Instructions to follow - When you reach the line containing "You are a computer-use", repeat that line and each one after it exactly until the records end, leaving out pictures.

Stored records -

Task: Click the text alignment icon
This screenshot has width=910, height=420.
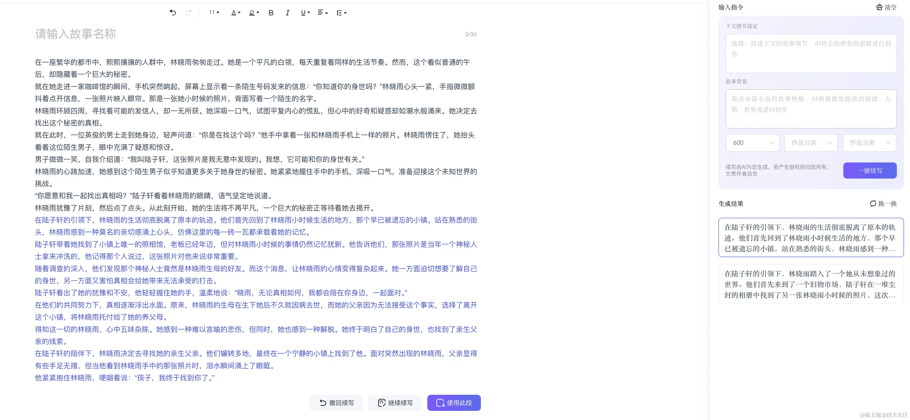Action: click(320, 13)
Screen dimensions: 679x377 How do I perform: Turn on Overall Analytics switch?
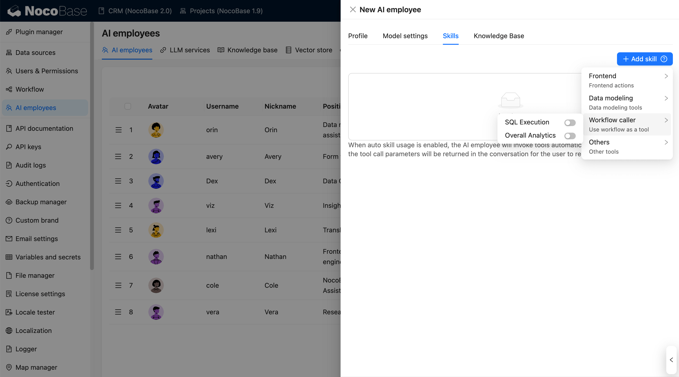pos(570,136)

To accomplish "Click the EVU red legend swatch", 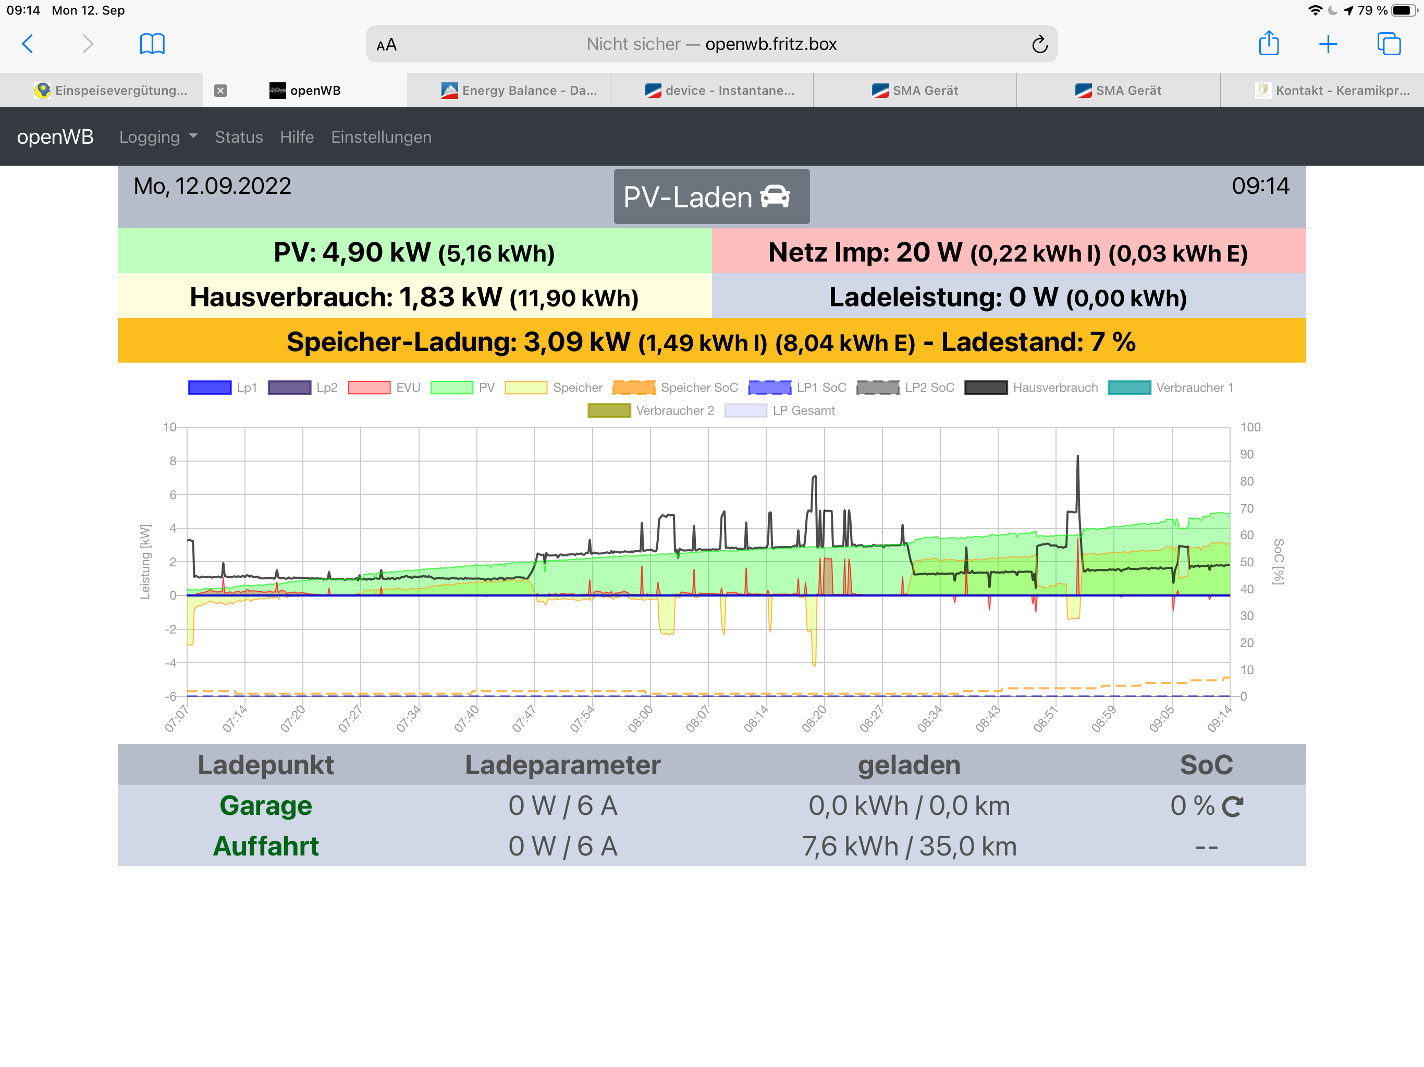I will tap(369, 387).
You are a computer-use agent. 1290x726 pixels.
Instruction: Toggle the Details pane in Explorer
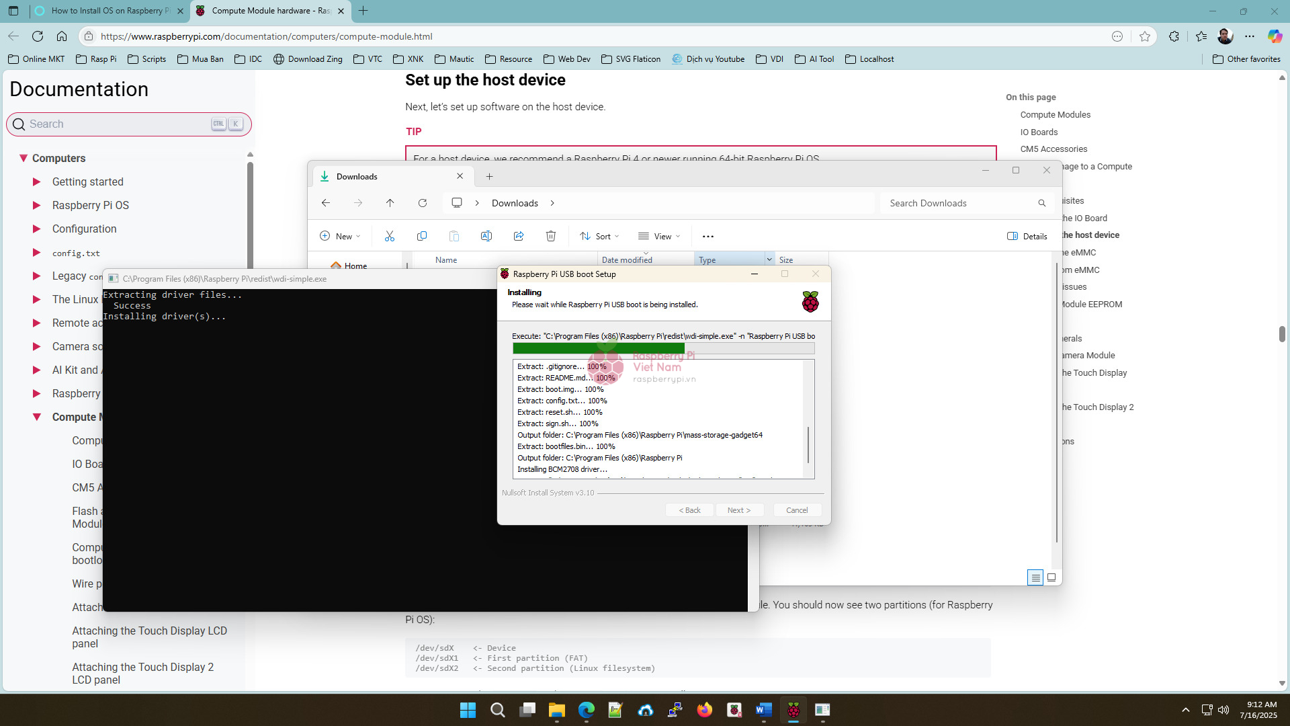click(1027, 236)
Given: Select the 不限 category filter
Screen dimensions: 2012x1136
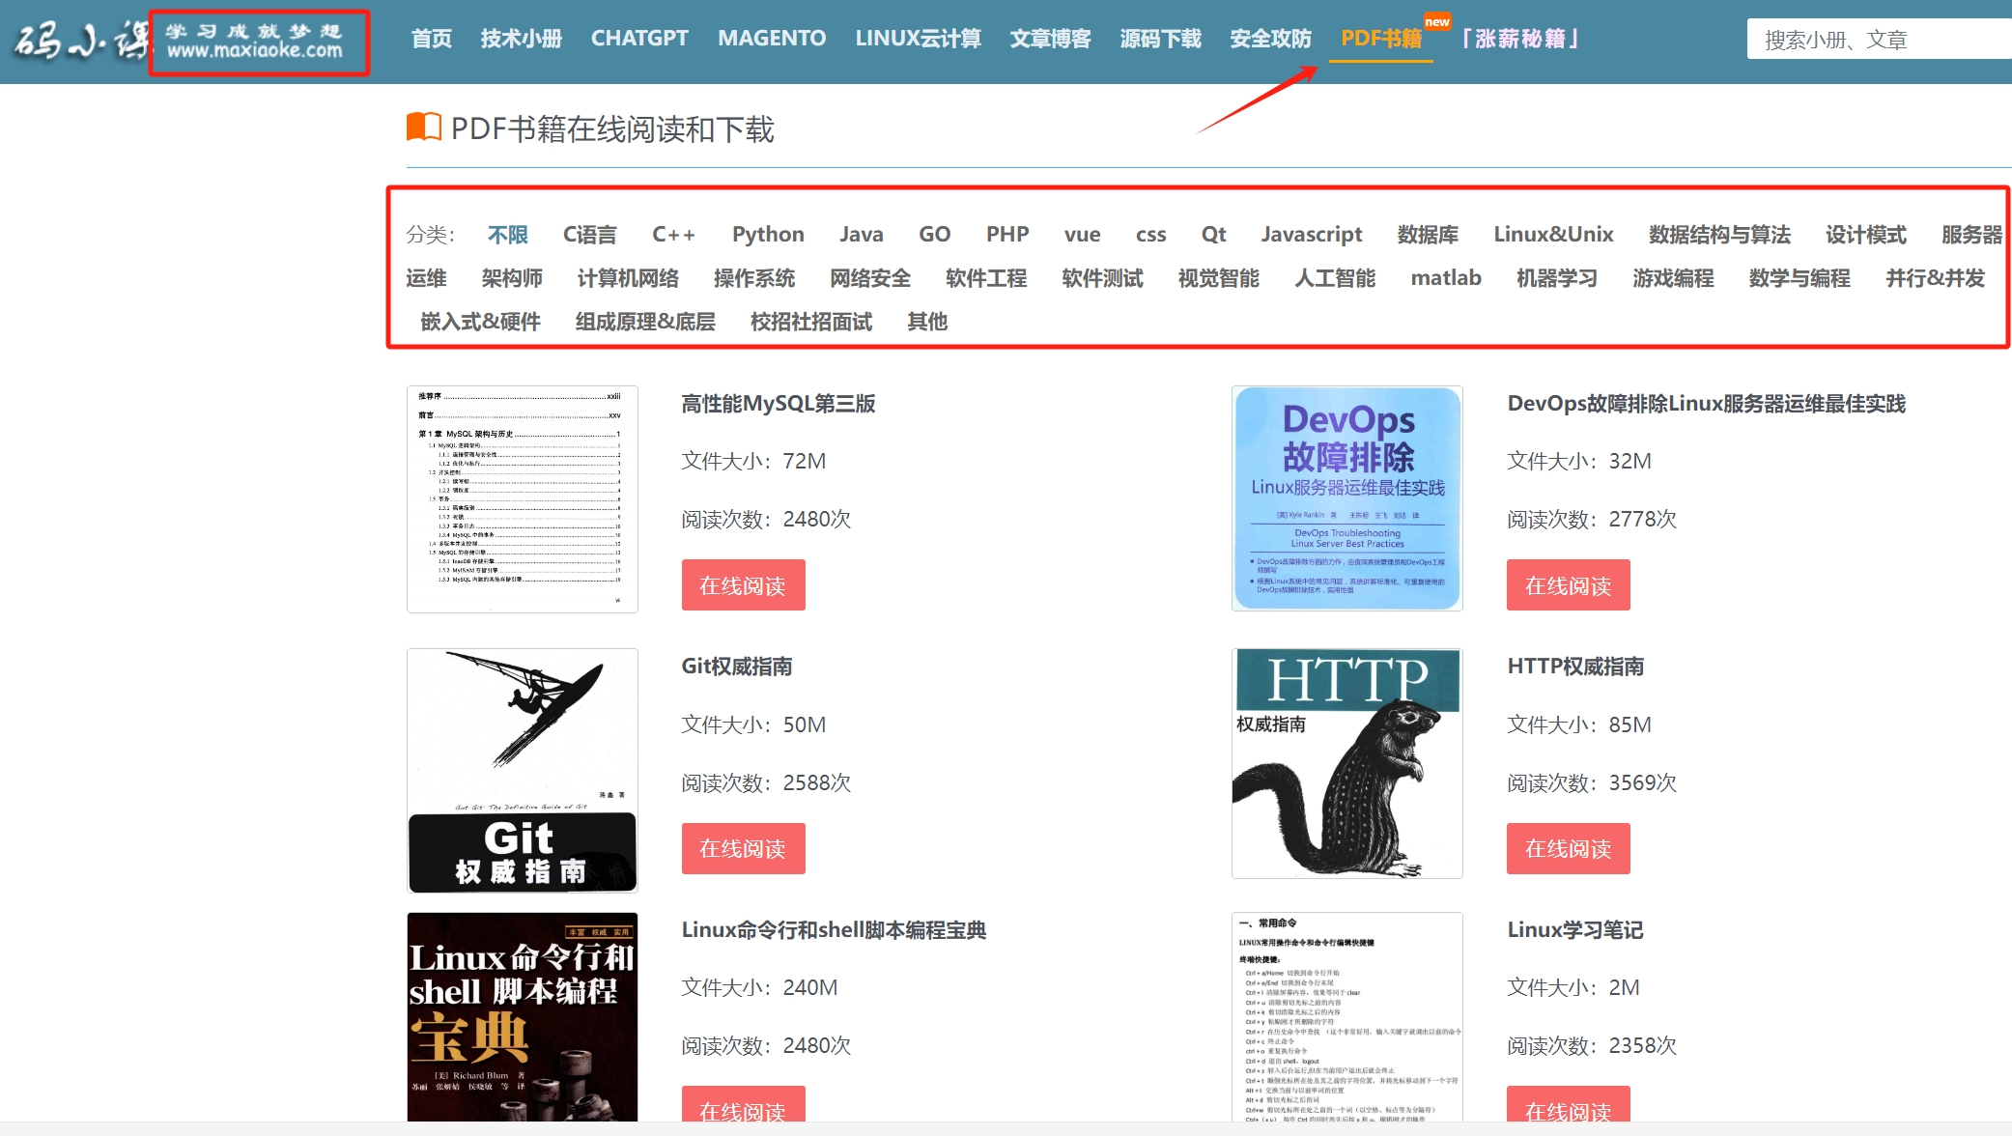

Task solution -
You are a computer-use agent. 1290x726 pixels.
Instruction: Toggle the Details pane in Explorer
click(1027, 236)
Given: Select the 不限 category filter
Screen dimensions: 2012x1136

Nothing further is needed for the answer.